Salgado relates how he emphatically rejected one of his compositions, though he recognizes his words may have hurt. Other passengers overhear the conversation and stand up to claim that they also know Pasternak and have mistreated him in one way or another. The sequence ends on a note that is so delightfully macabre that it cannot and should not be described but must be seen. In “The Rats,” the film’s second vignette, a waitress (Julieta Zylberberg, “Extraños en la noche”) in a restaurant encounters a nasty customer (Cesar Bordon, “History of Fear”) whom she recognizes as the loan shark who was responsible for her father’s suicide.
She would like him to suffer but is unwilling to do anything about it until her determined cook (Rita Cortese, “Verdades, Verdaderes, la vida de Estala”), speaking from experience, tells the waitress that prison is not so bad after all and decides to take matters into her own hand. Revenge escalates in “Road to Hell,” a road-rage segment reminiscent of Steven Spielberg’s “Duel.” A well-to-do man (Leonardo Sbaraglia, “Aire libre”), driving an upscale Audi sports car on a lonely stretch of road, has some choice remarks for the driver (Walter Donado, “The Road to San Diego”) of a slow-moving pickup truck who refuses to let him pass. Called a “redneck,” the fun starts when the businessman has a flat tire and the confrontation escalates in very imaginative and bloody ways.
Other stories deal with an engineer (Ricardo Darin, “Violet”) whose car is towed away once too often for his emotional well being, and a wealthy father (Oscar Martinez, “Empty Nest”) who tries to cover up for his teenaged son’s involvement in a fatal automobile accident with a scheme that involves payoffs to his lawyer, the family gardener, the prosecuting attorney and the police. The final segment, “Till Death Us Do Part,” is, both literally and figuratively, the icing on the cake. In the episode, a lavish wedding becomes sidetracked when the bride Romina (Erica Rivas, “Aire libre”) discovers that her new husband and Ariel (Diego Gentile, “The Hush”) had an affair with one of the wedding guests.

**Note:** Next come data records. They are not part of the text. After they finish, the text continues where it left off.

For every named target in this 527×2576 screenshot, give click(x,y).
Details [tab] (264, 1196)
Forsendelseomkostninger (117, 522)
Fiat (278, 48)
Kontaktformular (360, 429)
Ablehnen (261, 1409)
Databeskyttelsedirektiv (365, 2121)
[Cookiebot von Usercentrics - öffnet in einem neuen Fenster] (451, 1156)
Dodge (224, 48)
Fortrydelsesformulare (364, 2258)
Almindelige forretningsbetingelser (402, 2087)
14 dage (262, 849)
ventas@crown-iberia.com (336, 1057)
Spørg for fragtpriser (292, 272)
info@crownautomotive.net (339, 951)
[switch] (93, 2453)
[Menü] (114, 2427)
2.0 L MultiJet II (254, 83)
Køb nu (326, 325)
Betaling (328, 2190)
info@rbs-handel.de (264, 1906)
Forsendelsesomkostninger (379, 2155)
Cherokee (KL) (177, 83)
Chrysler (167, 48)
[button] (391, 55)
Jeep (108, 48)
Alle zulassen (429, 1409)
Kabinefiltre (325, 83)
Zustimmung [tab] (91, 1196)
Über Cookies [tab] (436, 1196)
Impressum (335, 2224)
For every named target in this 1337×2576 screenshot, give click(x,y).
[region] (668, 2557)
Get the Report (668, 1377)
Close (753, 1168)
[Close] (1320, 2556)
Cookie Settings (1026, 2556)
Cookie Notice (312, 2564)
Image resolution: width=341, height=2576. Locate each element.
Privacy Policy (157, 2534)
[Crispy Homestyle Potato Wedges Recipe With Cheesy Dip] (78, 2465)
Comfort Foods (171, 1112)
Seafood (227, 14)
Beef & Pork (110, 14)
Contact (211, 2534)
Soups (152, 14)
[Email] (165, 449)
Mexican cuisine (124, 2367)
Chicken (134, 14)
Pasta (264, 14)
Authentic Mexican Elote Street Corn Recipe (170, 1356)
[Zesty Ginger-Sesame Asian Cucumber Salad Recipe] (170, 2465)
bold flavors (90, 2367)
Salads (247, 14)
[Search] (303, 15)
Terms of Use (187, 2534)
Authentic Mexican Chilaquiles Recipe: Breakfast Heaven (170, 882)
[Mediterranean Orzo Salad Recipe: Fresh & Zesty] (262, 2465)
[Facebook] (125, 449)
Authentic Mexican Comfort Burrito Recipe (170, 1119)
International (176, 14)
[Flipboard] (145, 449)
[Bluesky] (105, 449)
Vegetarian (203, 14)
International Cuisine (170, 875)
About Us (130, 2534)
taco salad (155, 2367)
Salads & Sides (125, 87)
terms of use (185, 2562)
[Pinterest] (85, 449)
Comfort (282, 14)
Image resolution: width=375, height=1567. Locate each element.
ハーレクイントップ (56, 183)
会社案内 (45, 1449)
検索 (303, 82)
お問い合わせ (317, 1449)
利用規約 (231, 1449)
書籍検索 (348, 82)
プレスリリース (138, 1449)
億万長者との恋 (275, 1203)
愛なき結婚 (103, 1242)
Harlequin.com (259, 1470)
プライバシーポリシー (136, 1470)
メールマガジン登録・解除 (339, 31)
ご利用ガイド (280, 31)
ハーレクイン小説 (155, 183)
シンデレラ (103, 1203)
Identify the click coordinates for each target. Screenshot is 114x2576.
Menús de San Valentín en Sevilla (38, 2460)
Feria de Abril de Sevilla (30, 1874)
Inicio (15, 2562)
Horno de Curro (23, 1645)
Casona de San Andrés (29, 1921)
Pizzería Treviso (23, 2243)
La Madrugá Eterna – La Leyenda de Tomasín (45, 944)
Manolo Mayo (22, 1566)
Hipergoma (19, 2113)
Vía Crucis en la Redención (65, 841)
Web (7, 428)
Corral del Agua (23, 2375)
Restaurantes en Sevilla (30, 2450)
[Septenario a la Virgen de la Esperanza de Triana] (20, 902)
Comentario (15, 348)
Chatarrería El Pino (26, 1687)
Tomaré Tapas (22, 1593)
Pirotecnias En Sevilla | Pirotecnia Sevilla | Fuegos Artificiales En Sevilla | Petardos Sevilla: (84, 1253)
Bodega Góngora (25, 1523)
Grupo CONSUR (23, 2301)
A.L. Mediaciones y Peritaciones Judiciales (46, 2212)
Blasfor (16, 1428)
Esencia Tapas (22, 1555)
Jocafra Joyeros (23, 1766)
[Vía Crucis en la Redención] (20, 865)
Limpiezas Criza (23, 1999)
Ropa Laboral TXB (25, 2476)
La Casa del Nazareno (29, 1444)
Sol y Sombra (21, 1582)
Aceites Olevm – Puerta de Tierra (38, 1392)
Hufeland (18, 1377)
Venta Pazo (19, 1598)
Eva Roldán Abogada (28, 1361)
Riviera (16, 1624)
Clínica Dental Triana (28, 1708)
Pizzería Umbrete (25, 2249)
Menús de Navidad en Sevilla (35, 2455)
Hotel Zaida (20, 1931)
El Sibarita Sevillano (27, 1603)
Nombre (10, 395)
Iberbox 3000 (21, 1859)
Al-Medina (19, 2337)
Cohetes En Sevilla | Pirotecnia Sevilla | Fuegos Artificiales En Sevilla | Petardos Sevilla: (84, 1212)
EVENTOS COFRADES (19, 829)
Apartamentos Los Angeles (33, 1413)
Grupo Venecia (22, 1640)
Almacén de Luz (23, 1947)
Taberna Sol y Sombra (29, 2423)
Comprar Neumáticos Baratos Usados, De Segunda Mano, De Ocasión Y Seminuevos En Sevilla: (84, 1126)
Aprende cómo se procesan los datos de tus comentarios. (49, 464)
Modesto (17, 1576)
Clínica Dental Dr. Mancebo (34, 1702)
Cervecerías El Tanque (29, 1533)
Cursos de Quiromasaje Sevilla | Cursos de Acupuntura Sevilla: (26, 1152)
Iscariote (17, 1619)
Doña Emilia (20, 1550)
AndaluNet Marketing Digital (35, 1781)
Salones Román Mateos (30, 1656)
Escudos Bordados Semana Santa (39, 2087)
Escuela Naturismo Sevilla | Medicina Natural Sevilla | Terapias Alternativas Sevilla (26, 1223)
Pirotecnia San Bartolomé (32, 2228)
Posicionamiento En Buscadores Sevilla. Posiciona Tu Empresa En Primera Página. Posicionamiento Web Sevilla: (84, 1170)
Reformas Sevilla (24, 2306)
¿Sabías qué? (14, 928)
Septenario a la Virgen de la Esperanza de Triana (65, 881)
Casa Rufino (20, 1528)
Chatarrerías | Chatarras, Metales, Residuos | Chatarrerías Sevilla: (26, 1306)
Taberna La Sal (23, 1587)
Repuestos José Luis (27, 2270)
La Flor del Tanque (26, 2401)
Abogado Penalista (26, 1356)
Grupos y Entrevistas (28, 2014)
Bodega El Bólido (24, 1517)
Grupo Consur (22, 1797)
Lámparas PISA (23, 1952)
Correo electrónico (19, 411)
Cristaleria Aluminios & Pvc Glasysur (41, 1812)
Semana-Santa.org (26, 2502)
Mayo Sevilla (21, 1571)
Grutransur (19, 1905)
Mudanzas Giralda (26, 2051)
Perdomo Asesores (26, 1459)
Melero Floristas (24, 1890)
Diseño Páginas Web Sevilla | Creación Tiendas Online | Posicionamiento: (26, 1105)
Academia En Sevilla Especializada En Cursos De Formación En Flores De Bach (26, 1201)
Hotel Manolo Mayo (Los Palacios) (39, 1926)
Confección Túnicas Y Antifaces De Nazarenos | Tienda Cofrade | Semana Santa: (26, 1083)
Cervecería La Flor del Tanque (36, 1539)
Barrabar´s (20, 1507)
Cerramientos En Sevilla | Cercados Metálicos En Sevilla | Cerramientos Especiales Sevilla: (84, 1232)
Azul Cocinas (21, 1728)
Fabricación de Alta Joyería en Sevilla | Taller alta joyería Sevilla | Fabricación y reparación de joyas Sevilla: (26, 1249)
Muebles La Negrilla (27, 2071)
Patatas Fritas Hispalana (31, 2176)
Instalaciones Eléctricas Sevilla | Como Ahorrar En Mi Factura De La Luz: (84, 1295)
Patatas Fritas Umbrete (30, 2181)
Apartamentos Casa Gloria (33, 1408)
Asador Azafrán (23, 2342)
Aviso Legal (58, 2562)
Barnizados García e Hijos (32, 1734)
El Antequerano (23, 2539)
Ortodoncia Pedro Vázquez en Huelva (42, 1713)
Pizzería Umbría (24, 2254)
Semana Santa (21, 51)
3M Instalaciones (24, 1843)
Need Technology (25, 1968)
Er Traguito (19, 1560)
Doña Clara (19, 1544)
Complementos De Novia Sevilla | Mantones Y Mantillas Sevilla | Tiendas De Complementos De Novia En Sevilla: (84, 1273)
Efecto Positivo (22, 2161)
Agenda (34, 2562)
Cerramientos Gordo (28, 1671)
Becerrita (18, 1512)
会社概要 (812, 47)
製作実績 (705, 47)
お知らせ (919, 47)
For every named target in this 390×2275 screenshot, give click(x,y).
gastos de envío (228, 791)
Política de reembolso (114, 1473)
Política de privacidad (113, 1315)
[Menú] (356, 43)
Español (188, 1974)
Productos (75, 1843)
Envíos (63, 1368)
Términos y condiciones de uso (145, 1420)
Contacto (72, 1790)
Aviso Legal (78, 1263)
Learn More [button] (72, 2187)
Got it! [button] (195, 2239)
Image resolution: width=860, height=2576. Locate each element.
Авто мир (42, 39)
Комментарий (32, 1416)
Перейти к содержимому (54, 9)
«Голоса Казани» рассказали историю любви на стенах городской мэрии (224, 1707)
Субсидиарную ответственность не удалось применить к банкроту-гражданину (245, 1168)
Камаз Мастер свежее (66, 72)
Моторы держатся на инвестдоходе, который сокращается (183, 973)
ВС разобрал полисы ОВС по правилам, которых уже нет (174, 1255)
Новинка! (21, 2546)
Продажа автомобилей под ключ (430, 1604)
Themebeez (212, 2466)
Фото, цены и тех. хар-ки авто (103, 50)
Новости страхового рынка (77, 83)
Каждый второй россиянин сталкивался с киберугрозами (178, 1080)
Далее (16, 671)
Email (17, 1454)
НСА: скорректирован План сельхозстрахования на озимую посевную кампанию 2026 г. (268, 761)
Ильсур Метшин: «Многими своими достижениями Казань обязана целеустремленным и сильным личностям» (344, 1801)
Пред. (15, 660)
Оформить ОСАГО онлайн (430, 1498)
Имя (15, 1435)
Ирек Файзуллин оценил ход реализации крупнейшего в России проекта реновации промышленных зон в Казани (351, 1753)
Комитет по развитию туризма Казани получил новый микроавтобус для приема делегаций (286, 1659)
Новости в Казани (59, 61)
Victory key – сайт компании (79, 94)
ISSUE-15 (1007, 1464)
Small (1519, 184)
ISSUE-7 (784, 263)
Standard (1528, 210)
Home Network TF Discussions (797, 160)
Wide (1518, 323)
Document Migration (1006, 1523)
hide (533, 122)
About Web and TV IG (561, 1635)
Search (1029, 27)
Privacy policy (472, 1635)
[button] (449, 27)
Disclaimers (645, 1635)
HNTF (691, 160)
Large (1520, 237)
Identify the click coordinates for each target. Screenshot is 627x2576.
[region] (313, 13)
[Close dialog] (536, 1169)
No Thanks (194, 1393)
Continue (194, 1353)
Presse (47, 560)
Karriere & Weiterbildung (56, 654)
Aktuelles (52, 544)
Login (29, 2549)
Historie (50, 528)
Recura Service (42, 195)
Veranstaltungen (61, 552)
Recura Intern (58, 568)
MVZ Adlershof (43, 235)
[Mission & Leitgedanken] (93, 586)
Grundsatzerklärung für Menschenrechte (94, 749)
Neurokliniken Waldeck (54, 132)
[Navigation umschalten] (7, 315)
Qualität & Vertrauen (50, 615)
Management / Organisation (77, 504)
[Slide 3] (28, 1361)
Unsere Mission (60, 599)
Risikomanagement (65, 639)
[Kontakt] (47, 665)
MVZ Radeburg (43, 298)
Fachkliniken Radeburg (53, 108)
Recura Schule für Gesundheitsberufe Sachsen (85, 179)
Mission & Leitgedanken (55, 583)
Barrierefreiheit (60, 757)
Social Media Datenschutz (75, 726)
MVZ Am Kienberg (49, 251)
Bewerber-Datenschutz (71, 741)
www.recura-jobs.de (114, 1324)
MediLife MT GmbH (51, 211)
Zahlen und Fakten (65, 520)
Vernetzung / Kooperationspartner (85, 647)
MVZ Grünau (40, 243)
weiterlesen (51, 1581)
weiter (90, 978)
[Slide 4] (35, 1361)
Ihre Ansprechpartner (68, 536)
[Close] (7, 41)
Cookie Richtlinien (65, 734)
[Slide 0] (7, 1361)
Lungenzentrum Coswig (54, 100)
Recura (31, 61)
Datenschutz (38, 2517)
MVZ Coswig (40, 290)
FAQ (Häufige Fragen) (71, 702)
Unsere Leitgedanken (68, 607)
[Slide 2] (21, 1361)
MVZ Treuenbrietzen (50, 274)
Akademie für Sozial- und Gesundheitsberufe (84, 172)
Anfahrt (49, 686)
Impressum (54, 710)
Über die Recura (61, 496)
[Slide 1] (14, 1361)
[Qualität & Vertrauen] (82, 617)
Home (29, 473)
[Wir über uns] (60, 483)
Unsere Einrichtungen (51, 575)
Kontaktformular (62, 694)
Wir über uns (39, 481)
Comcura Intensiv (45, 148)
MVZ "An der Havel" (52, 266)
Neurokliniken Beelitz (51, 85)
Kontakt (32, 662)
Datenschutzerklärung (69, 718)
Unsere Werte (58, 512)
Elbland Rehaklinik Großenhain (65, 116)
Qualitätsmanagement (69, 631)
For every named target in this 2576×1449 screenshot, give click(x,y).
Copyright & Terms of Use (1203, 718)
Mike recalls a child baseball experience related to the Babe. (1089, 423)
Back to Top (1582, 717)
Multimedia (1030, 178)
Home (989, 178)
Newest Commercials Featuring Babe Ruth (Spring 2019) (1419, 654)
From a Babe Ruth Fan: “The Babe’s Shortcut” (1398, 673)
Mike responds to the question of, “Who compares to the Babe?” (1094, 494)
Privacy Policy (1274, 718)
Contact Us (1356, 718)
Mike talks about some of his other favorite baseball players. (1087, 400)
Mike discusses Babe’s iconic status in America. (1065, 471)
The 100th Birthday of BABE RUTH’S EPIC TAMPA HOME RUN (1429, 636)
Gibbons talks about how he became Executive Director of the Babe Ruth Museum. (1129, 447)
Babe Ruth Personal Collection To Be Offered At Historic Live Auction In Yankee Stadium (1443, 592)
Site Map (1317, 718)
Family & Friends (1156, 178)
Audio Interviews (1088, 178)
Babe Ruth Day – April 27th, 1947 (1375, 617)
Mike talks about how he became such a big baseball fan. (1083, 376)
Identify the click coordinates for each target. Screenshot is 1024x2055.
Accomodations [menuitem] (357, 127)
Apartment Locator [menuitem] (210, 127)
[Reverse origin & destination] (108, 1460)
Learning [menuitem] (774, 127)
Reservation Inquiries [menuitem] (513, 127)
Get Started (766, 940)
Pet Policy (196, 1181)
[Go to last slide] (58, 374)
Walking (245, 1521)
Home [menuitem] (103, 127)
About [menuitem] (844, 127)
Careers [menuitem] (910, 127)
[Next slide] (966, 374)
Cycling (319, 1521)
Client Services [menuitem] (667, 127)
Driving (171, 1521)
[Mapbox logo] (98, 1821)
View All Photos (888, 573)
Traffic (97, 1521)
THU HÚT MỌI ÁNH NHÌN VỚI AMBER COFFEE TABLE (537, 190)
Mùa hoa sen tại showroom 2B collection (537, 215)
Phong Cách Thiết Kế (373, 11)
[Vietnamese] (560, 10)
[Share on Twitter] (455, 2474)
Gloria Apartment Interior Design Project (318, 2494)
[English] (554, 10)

The wedding bouquet becomes a dart thrown in several directions as the celebration turns into a mixture of blood and wedding cake. The most commercially successful Argentine movie in history, Wild Tales is a wild ride that provides the viewer with a sense of how losing control may be cathartic and fun on a movie screen but counterproductive in our own life. As one of the characters in the film says, it may be better to just accept that bureaucracy will find a way to get most of your money no matter what and move on with your life, because in that way you’ll live longer than if you give the unfairness of the matter any prolonged thought. That is probably good advice, that is, unless you find the idea of revolution attractive.